I made it into my dream program, at one of the top universities in the world. I should be grateful, and, well, I AM grateful, but I also feel completely and hopelessly lost here. This is an interdisciplinary program, and I came from a strictly English lit background which (I'm coming to realize) was extraordinarily light on theory. I mainly dealt with feminist theory, queer theory, and critical race theory, but they always seemed second nature to me and theory was never a lens I consciously applied to anything I studied. That's how out of touch with theory I am, not to mention all the sociology and psychology and media/film studies stuff we're covering. The (lovely) people in my cohort effortlessly talk about Foucault like he's their BFF, and I have to stifle a panic attack.

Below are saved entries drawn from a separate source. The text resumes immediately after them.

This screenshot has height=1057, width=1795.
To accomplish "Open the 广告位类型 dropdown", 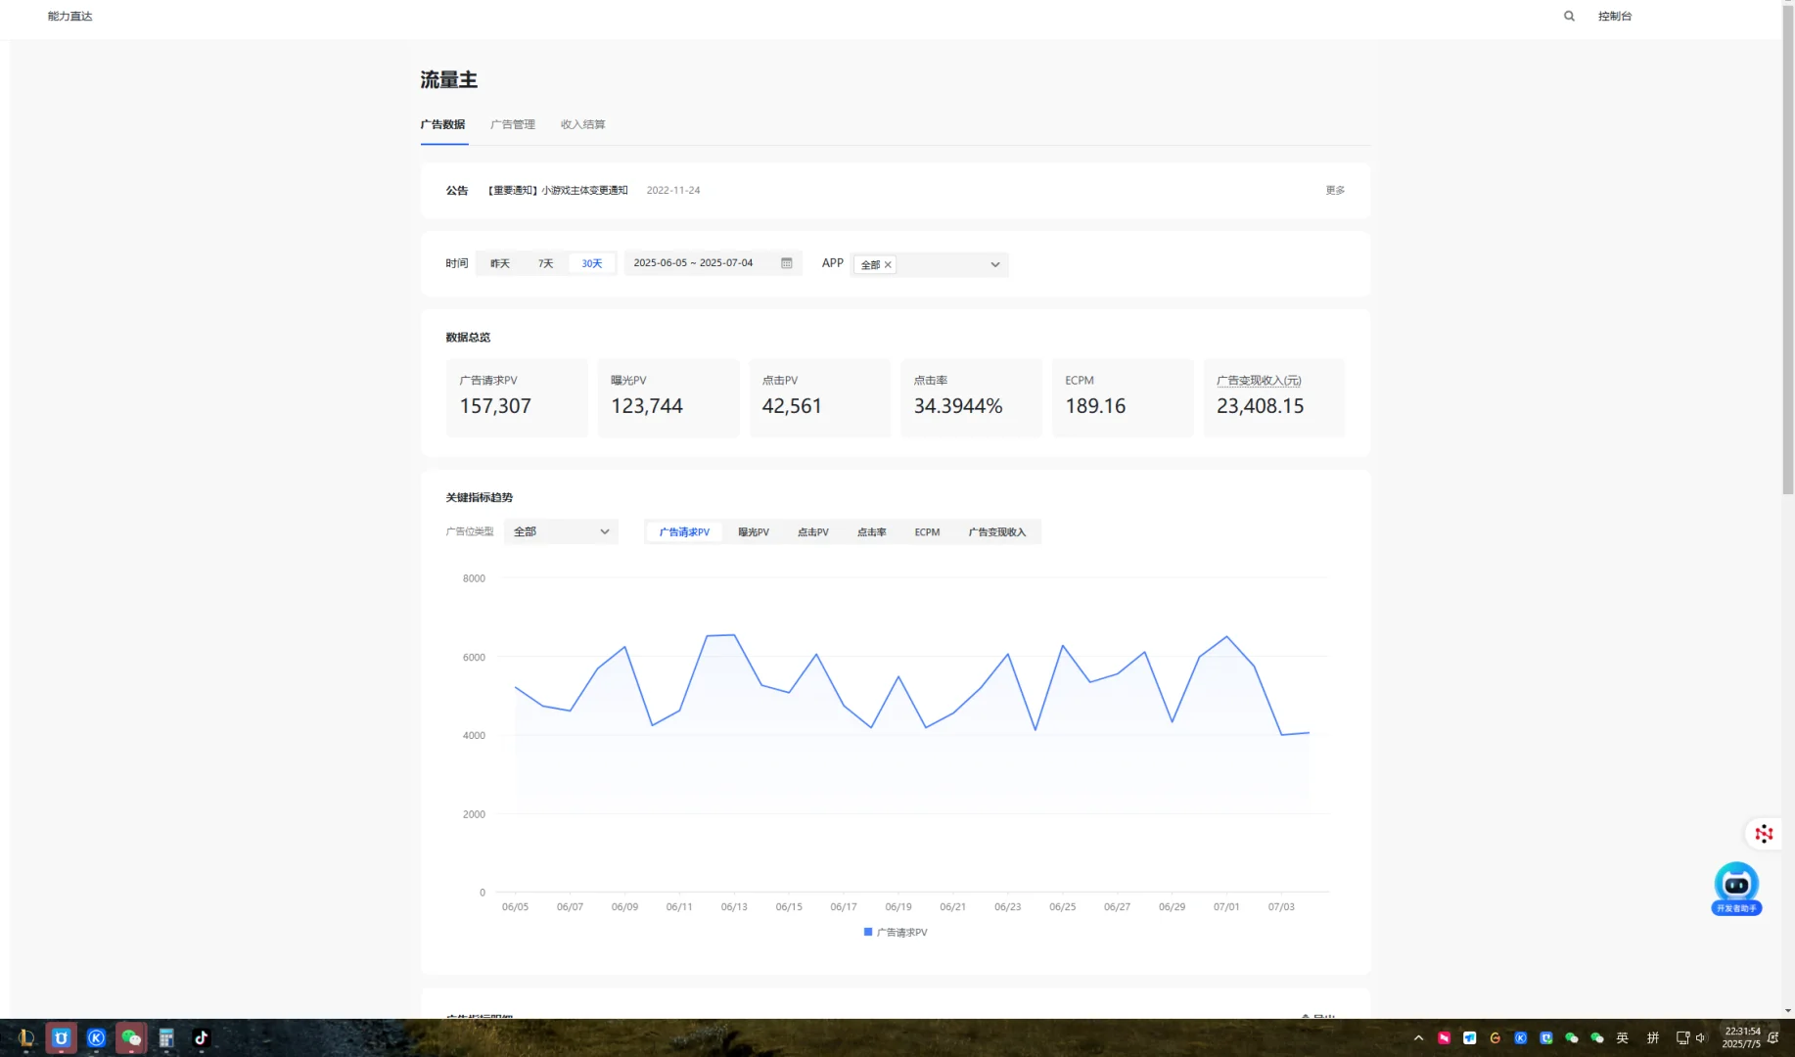I will click(561, 531).

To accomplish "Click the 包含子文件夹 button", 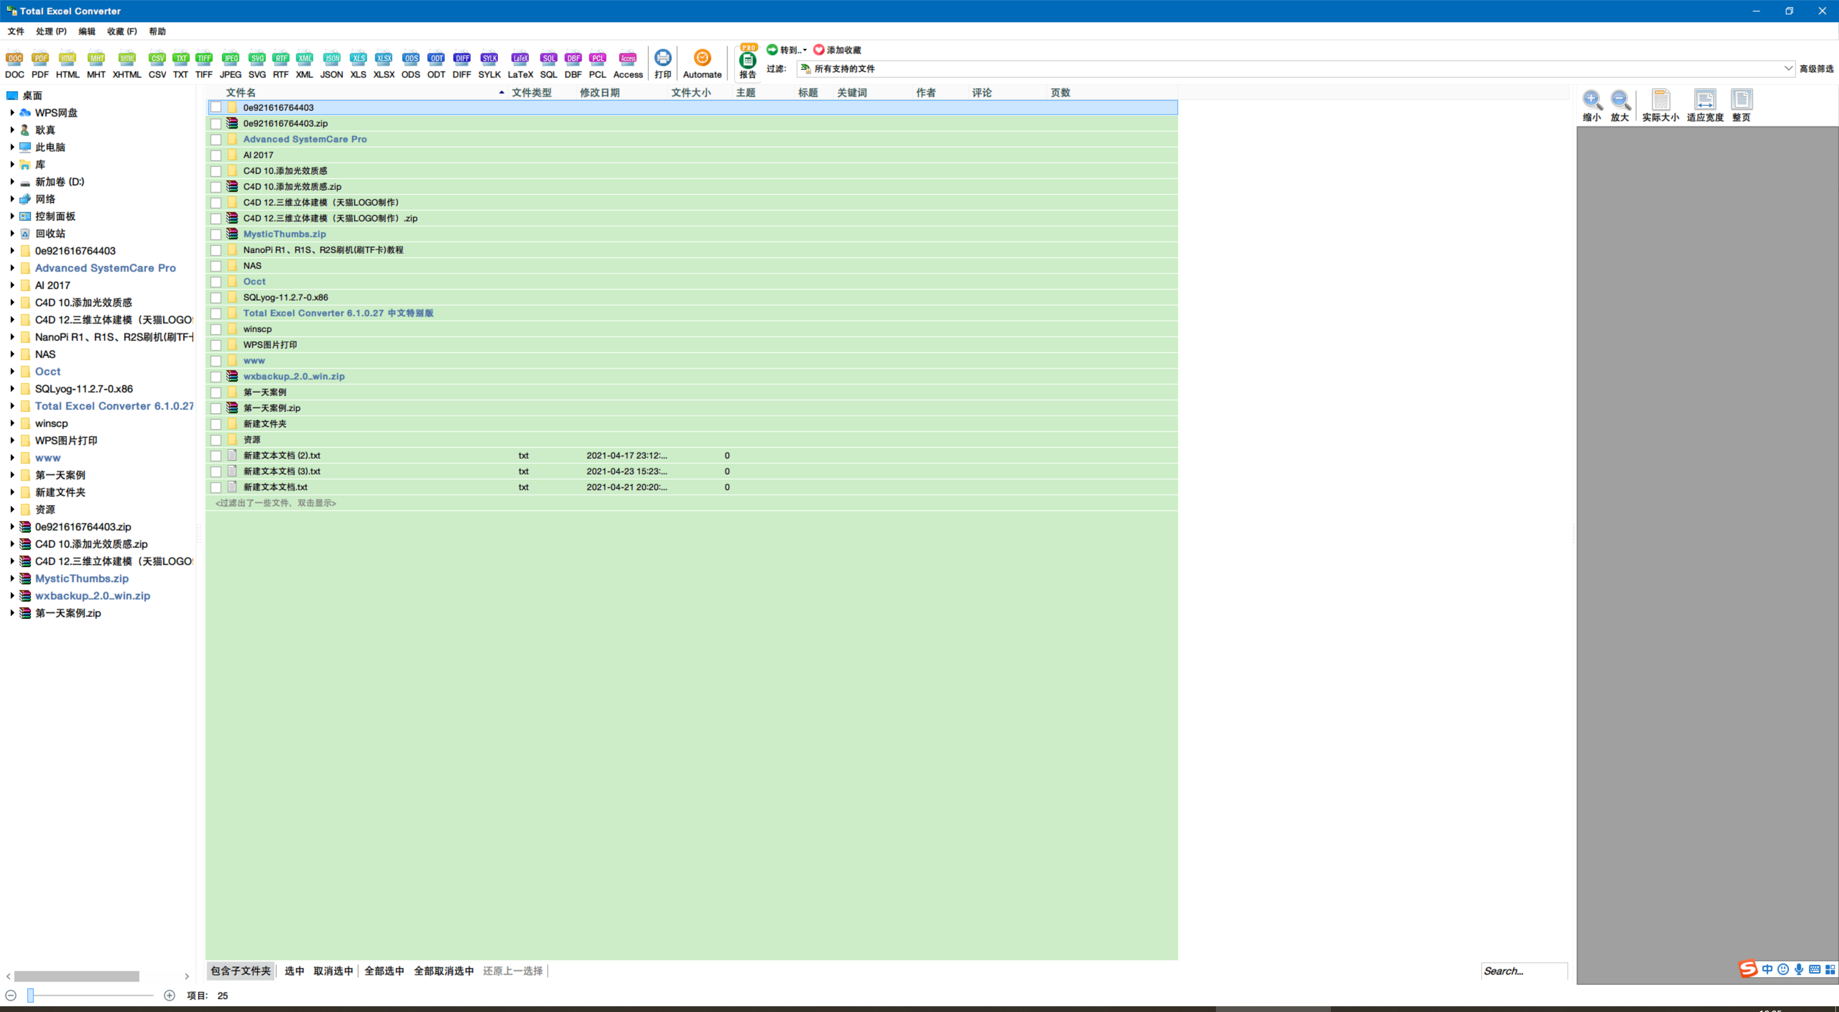I will click(241, 971).
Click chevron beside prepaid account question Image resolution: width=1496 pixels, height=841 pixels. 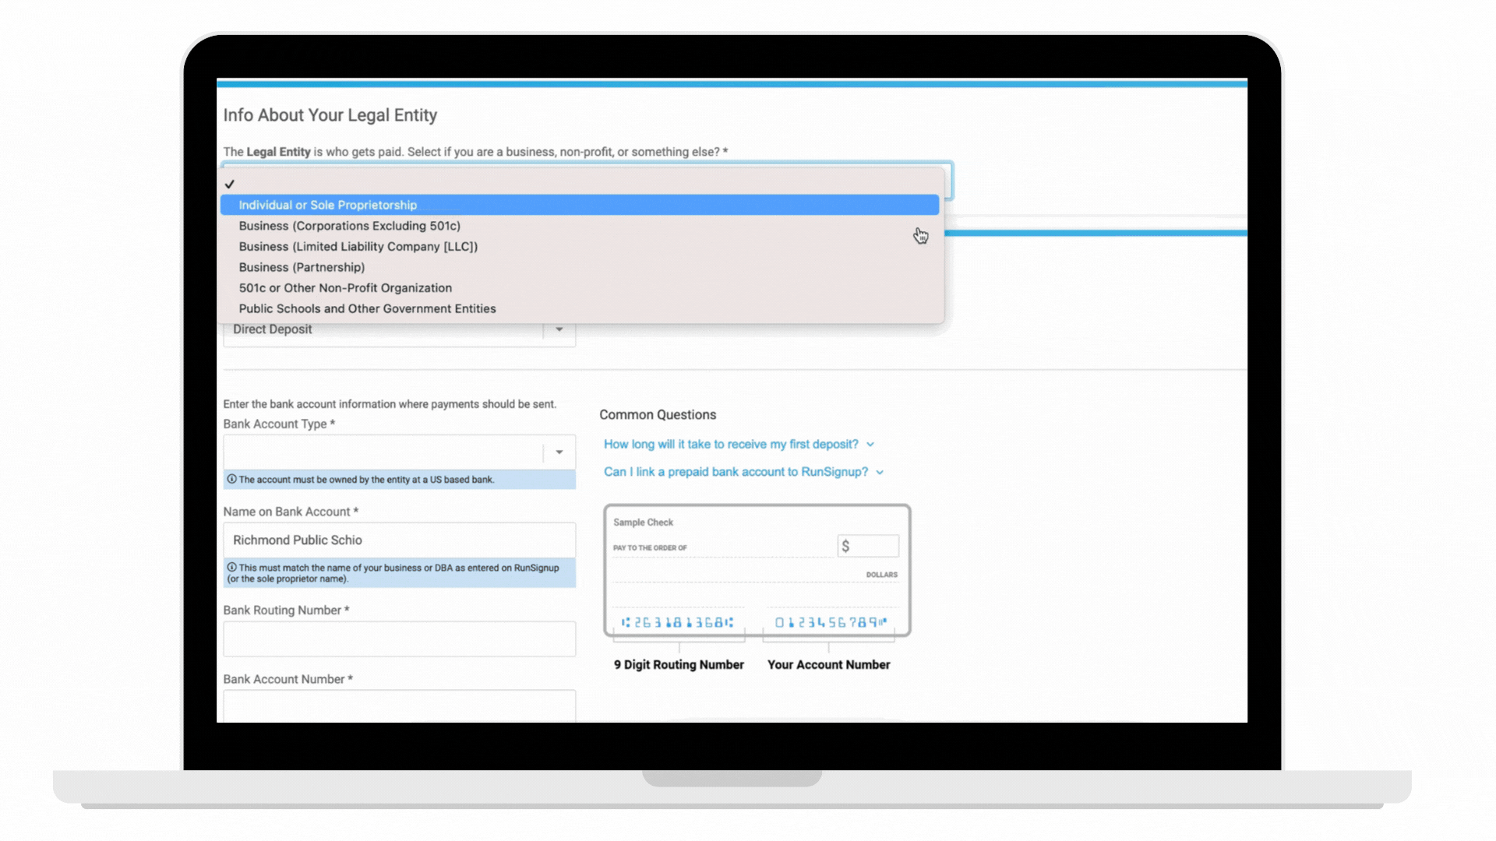point(880,473)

We're only a couple weeks in, but it's been two years since I got my BA, and the best way I can describe how I feel is "out of practice" or "out of shape." Everyone in my cohort understands and communicates complicated ideas so deftly, while I struggle to put two words together. I used to have ideas and observations out the wazoo, to the point where I actively had to contain myself in class to avoid becoming one of those obnoxious jerks that completely monopolizes class discussion. Now I dread (and am often incapable of) having to come up with something, anything to say in lecture so the professor will see me as participating.
I totally get that there's such a thing as imposter syndrome, and I have had that for a long time, even back in undergrad. But this seems bigger than that. I keep waiting for everything to click, for me to remember why I'm here, and it's been slow going.
Will this go away? I am dedicated and determined, even if I'm no longer passionate and confident, and hope that it's just a matter of adjustment and building up those parts of my brain that atrophied during my 2 year hiatus doing jack sh*t all day. Has anyone else experienced this? Have you got any advice in the meantime? I know I'm not dumb, and that they accepted me for a reason... I just hope to god I figure out what that reason is soon!